> _Task statement_: Tell how many lines below include the word "header". Only the number should appear.

Recorded data
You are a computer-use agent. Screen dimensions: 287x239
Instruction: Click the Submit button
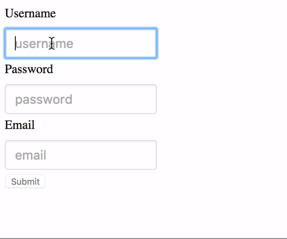[x=25, y=181]
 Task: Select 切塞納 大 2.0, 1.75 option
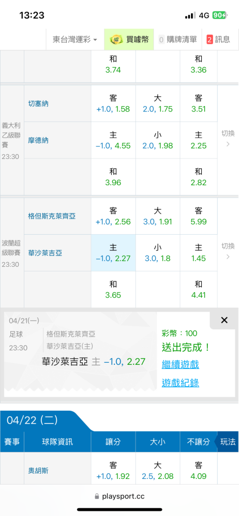tap(157, 103)
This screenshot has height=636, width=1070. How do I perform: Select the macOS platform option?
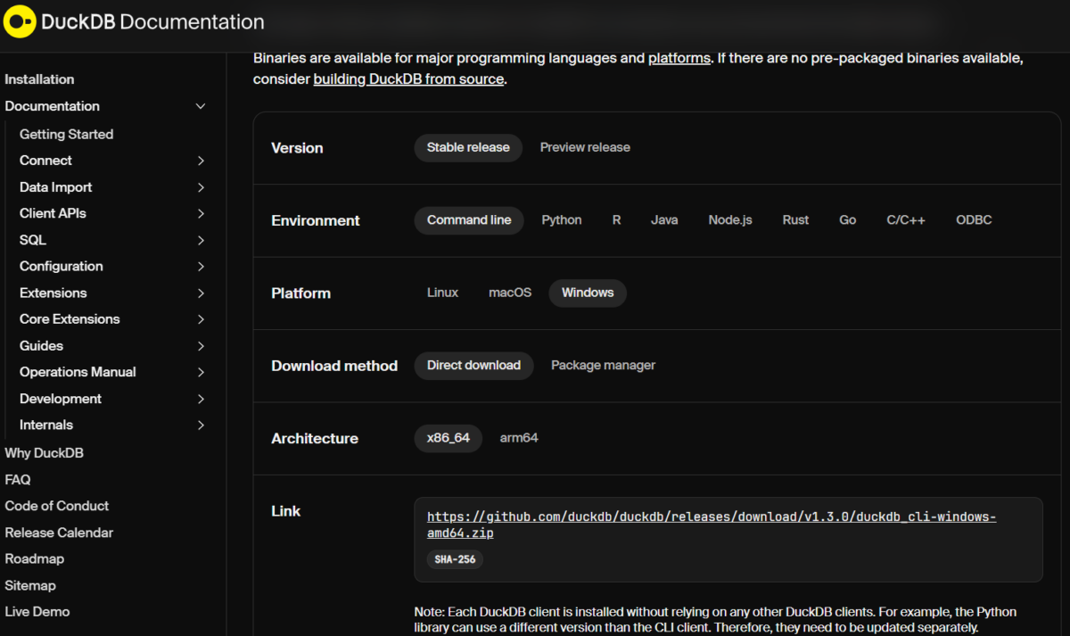[x=510, y=293]
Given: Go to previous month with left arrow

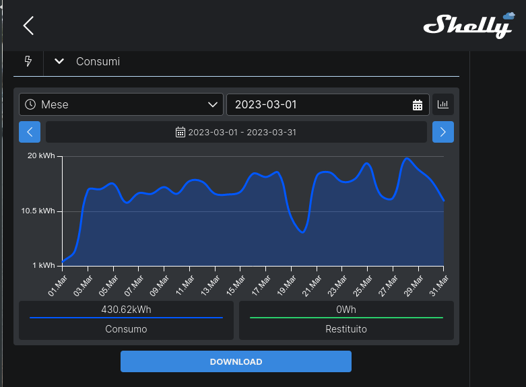Looking at the screenshot, I should point(30,132).
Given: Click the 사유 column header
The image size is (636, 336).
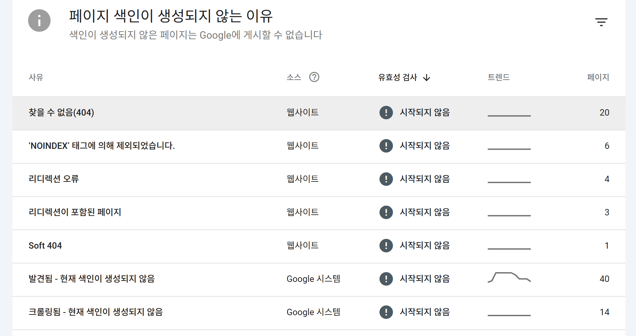Looking at the screenshot, I should tap(36, 77).
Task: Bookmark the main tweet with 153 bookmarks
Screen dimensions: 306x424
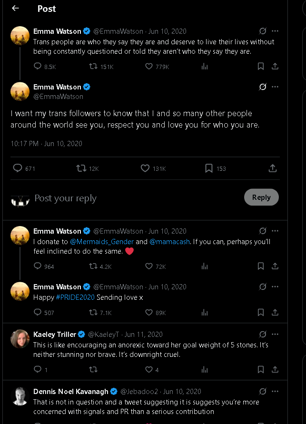Action: (208, 168)
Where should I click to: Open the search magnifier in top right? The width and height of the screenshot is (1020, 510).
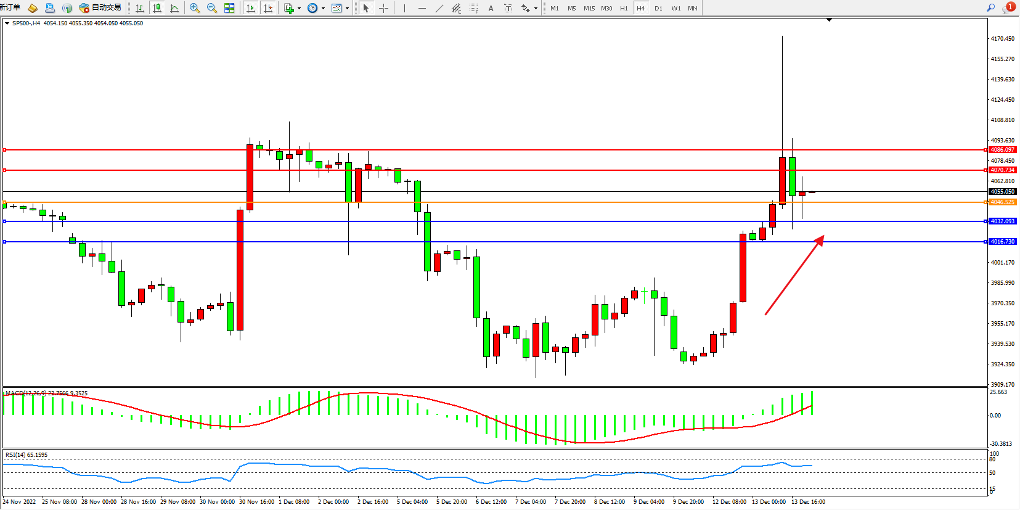(x=991, y=8)
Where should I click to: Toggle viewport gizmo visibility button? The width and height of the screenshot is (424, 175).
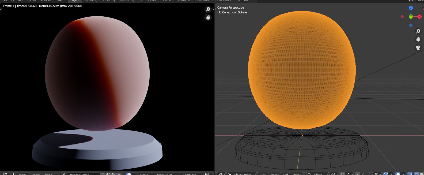click(x=386, y=174)
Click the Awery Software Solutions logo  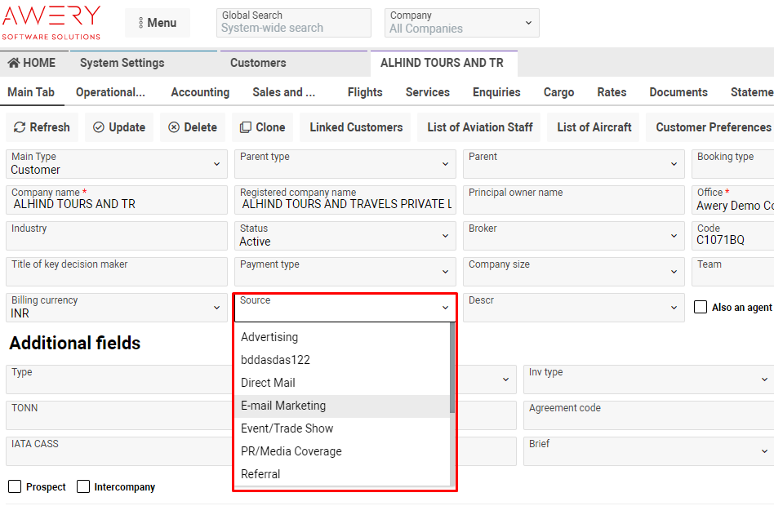click(x=51, y=23)
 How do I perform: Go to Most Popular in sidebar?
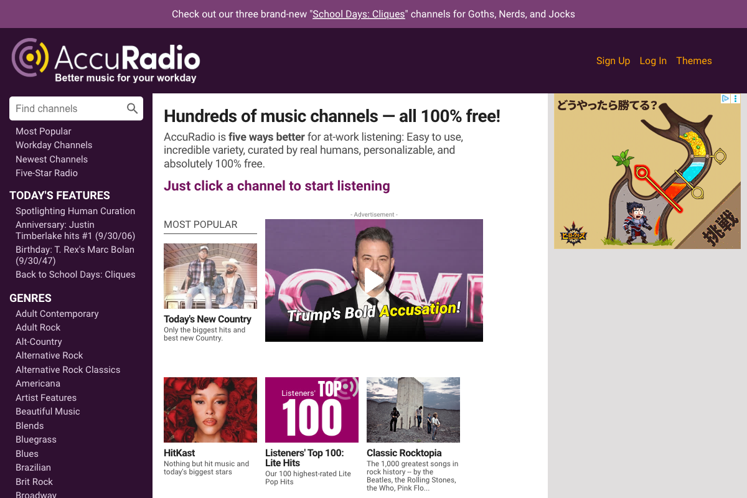tap(44, 131)
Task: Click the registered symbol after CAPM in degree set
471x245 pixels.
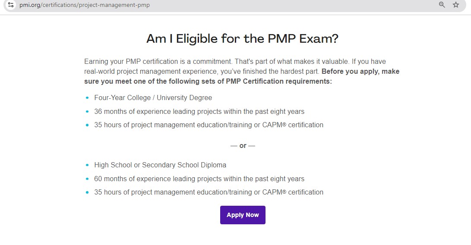Action: click(x=284, y=125)
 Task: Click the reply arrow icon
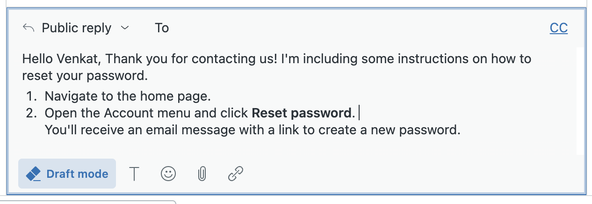click(29, 28)
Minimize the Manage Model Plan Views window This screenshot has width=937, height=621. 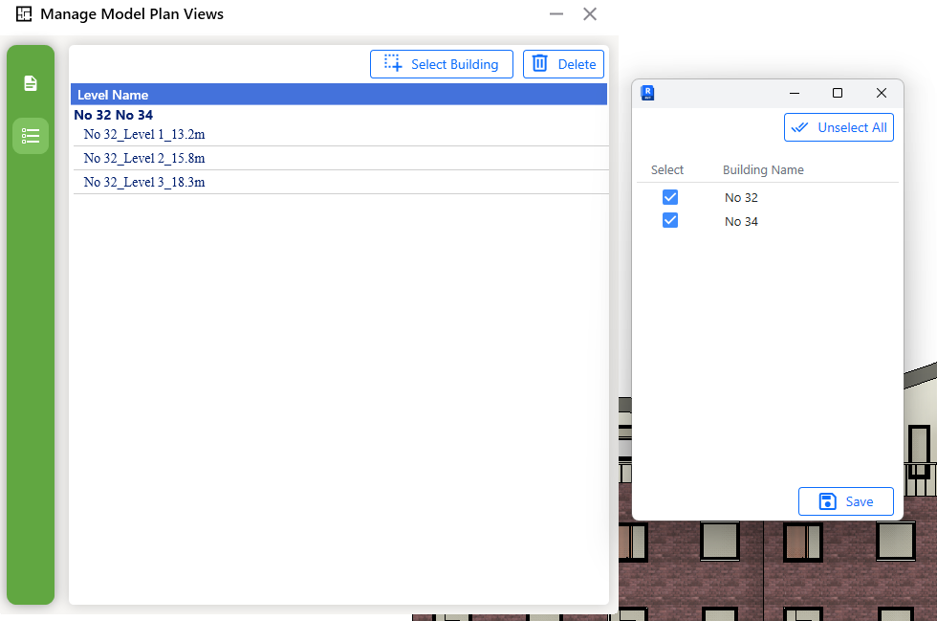coord(556,14)
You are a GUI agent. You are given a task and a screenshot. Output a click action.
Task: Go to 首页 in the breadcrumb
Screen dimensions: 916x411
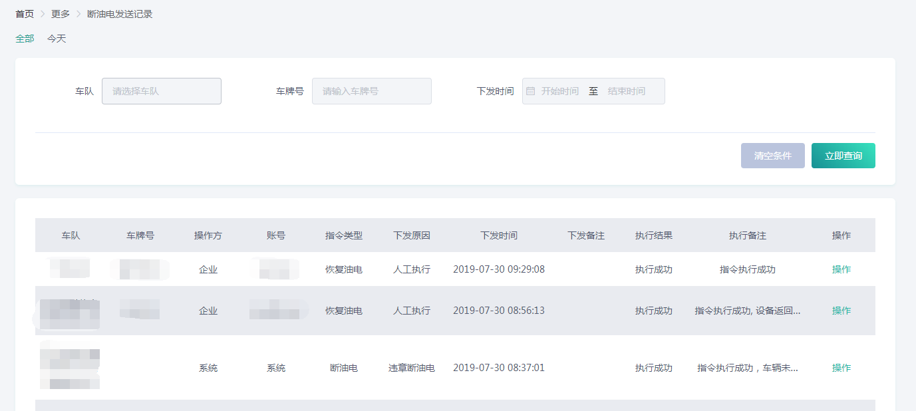[25, 14]
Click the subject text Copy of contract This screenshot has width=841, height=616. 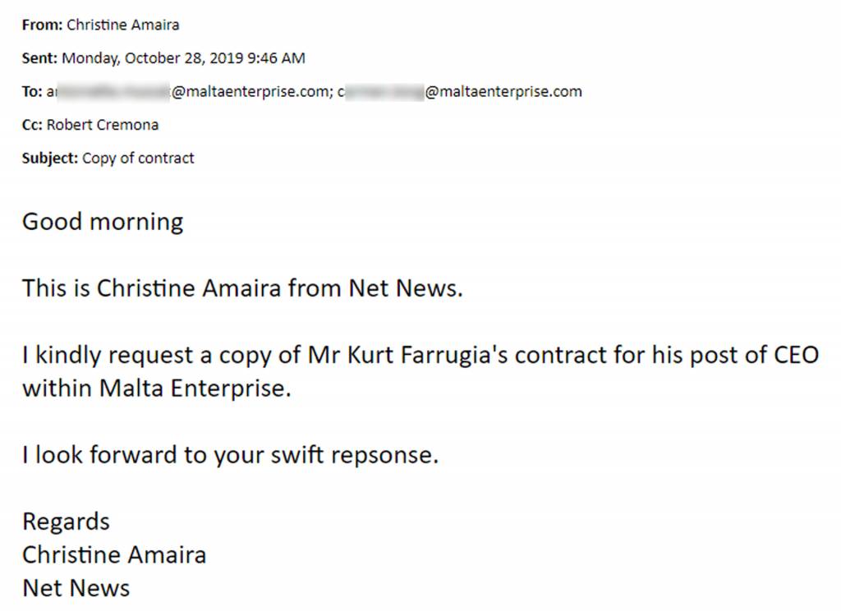click(x=138, y=159)
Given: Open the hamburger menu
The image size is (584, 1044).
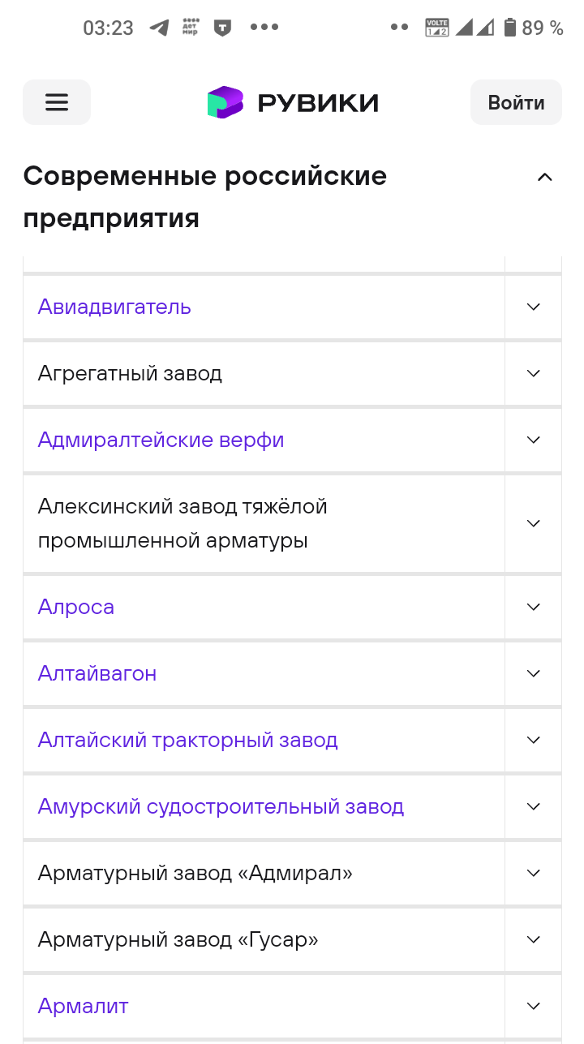Looking at the screenshot, I should pyautogui.click(x=57, y=102).
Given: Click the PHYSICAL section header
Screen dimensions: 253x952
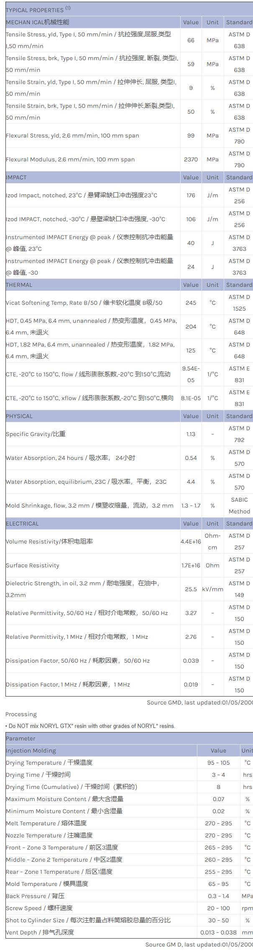Looking at the screenshot, I should tap(19, 416).
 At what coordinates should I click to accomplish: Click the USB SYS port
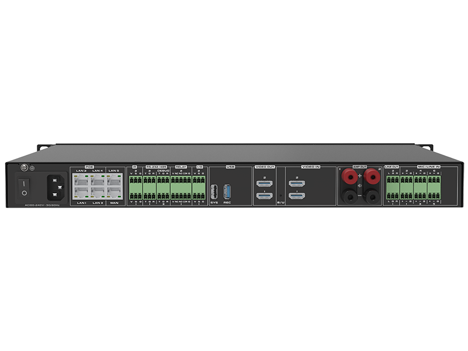click(x=214, y=191)
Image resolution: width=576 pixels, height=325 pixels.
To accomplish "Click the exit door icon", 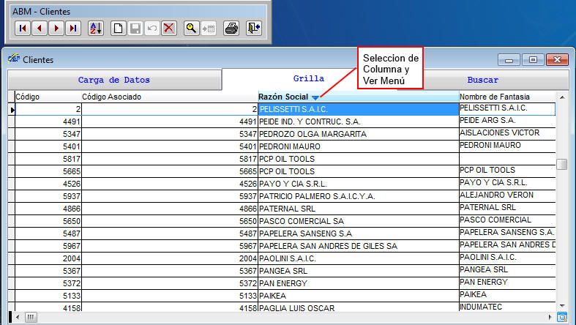I will click(x=253, y=29).
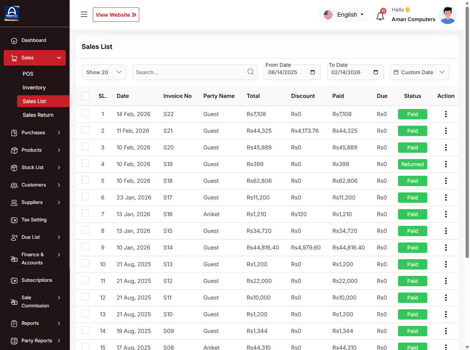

> _Exercise response_: 2